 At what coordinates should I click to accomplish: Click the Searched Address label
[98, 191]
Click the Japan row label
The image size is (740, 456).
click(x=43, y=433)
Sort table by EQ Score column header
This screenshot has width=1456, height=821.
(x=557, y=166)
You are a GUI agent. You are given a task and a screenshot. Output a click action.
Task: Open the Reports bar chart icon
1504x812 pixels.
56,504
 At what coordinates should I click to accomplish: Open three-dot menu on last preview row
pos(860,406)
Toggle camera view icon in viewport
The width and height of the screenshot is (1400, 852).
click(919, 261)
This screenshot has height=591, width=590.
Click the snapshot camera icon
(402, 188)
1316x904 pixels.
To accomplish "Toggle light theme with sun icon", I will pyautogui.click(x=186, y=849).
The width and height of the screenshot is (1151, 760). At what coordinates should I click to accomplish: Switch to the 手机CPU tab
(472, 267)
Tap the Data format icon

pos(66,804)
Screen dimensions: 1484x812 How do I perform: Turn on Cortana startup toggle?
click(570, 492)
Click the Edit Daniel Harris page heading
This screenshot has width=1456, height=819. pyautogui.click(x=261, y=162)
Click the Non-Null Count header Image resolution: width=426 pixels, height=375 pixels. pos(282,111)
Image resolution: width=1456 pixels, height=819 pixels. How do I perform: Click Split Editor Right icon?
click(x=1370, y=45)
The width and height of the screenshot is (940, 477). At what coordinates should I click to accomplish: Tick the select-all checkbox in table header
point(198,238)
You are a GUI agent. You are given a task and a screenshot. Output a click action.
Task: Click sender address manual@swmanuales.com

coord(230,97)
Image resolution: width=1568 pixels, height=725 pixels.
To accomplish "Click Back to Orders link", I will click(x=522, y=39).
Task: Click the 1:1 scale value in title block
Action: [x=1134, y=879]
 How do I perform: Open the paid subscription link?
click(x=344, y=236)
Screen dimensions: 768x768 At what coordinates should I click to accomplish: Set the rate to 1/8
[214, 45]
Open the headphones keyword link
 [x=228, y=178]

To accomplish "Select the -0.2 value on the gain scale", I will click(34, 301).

◇ ◇ ◇ ◇

Gather every line of the material above that contains the word "will", and copy each one in full.

To accomplish "Toggle light theme with sun icon", I will pyautogui.click(x=186, y=849).
To accomplish "Click Back to Orders link", I will click(x=522, y=39).
To accomplish "Select the -0.2 value on the gain scale", I will click(34, 301).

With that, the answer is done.